### Source document
· · · ·

Question 1: What are the common missteps OEMs make when planning a testing solution for their medical devices?
Life Sciences Business Director, National Instruments
The single most common mistake we see is the lack of attention to the fact that the test systems often must be validated to the same quality standards as the product itself. By this, we mean documented artifact and system software traceability of the test system, primarily in FDA Class II/III products. Those lagging their best-in-class competitors think of this step late, and still often use manual procedures that depend upon text-based documents and manual spreadsheets to map test system requirements to test code implementation. We hear companies say they transitioned from person-months to person-days per revalidation of test systems by automating the linking of rapidly changing test code to defined end-system requirements.
Jacques E. Hoffmann
President, InterTech Development Company
The apples and oranges problem. When one leak testing method is selected for the prototype designs and another for production assembly. Generally, the same leak testing methods that are used in prototype designs are also the best ones for assembly processes.
The hot and cold problem. If one is testing newly cast prototypes that are still warm from the casting process, you need a means to automatically compensate for temperature variations. [Conversely], waiting until parts cool is inherently fraught with error, since testing environments are constantly changing depending on current conditions.
Question 2: How early in the product development lifecycle should testing come into play?
GC: Test can improve a product’s performance, increase quality and reliability, and lower return rates. It is estimated that the cost of a failure decreases by 10 times when the error is caught in production instead of in the field and decreases 10 times again if it is caught in design instead of production. With that said, a best practice we see within companies that lead their respective industry segment is the addition of test engineering by augmenting concept proposal teams with design verification and production test engineers. These persons help eliminate a lot of pain that would have shown up later. We see no single silver bullet to make the integration successful, as it requires a strategy that spans people, processes, and technology. Organizations may need improvement in some areas more than others.
JH: The more challenging aspect of prototype development involving leak testing is in quantifying the leaks such that design iterations are truly tested. For that process, consulting with proven experts in leak testing is a recommended first step for all product designers of appliances with tanks, tubes, valves, filters, or other components that need to be “leak-proof.” Such consultations have repeatedly helped product designers save up to 10% in product development costs and significantly cut time-to-market by up to 15%.
Question 3: When dealing with supply partners, what best practices should OEMs follow to inspect the product?
GC: As a company that focuses on moving commercial technology into the test and measurement industry, our R&D investment is leveraged many times over in the commercial technologies we adopt. Thus, we must maintain close, strategic relationships with our suppliers. We force ourselves to conduct executive and lead engineer level biannual technology exchanges with key suppliers that build PC technologies, data converters, and software components to get their outlook on upcoming technologies and the ways these suppliers are investing their research dollars. It is so easy to let time go by, until you find yourself in a bind with a key supplier.

· · · ·

Write the next part of the medical device testing interview, picking up after its last sentence.

· · · ·

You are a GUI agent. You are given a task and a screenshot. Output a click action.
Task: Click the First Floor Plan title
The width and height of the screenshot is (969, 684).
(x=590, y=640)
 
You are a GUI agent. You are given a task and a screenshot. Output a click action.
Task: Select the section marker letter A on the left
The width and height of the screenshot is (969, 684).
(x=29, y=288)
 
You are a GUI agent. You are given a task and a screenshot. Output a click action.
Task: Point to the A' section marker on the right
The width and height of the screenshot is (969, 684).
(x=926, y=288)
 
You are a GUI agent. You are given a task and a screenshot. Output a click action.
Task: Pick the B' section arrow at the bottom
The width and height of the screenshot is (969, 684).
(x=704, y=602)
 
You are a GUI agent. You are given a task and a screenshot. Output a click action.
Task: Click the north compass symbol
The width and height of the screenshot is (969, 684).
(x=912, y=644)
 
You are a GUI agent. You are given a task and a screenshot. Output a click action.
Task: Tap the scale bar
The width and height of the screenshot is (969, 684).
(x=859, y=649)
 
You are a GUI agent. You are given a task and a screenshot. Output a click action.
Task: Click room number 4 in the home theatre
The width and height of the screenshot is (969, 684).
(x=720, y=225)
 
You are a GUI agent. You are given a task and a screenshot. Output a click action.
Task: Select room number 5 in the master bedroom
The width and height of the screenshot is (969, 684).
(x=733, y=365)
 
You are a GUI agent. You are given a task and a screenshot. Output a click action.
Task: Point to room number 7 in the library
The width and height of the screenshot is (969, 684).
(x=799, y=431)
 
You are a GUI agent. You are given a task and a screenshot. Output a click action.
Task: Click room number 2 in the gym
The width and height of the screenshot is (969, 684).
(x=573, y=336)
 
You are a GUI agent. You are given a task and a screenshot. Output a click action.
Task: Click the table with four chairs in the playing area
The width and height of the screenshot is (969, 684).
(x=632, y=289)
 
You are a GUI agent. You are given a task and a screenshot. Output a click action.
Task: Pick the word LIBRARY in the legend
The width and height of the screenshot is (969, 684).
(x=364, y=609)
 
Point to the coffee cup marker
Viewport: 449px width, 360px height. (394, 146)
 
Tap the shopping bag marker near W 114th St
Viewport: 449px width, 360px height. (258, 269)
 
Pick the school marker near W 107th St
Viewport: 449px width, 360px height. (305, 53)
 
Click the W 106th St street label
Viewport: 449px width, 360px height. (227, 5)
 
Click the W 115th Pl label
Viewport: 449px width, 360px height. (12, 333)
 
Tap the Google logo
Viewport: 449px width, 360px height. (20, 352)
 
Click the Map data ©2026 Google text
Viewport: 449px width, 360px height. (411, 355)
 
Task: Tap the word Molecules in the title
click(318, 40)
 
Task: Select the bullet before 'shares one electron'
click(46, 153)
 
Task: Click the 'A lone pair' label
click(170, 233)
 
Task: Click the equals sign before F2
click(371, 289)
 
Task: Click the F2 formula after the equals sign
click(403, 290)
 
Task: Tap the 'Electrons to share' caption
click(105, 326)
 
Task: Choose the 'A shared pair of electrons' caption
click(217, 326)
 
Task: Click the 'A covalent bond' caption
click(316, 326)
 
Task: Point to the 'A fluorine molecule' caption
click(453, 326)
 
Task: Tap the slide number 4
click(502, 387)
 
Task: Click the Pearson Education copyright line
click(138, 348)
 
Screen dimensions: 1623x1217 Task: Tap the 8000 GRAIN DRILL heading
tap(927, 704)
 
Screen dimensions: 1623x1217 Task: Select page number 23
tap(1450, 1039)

· · · ·

### Answer space
Question 4: Any thoughts/comments on testing, inspection, or another related area that you would like to share with medical device manufacturers to aid them?
GC: Other trends we see being leveraged by the best-in-class relates to how software in automated test has grown significantly and how properly architected modular test hardware components can scale with the testing need. Software development costs are often 2X to 10X more than capital costs in most test systems today. The industry leading companies we visit emphasize designing a robust test system software stack to ensure maximum longevity and reuse. The software abstracts the underlying hardware.
Modular test hardware components allows the ability to leverage heterogeneous computing in a system to distribute data, processing, and program execution among different computing nodes that are each best suited to specific computational tasks. For example, an RF test system that uses heterogeneous computing may have a CPU controlling program execution with an FPGA performing inline demodulation and a GPU performing pattern matching before storing all the results on a remote server. This level of control in a test system may sound difficult to implement, but higher-level test engineering focused programming tools such as NI LabVIEW Real-time and LabVIEW FPGA abstract all the lower-level details. After all, how many test engineers know how to program a FPGA or efficiently in low-level C languages, when their day-to-day task list is not programming?
JH: Typically at issue is how to design test fixtures and how to integrate software and hardware at the system level. Competence in hardware design results in fixtures that will prevent seal creep, manage temperature-related effects, minimize testing volumes for quick response, and eliminate part distortion during testing. Customizing software to work in real time and experience in handling comparable challenges can make or break the success of prototype leak testing.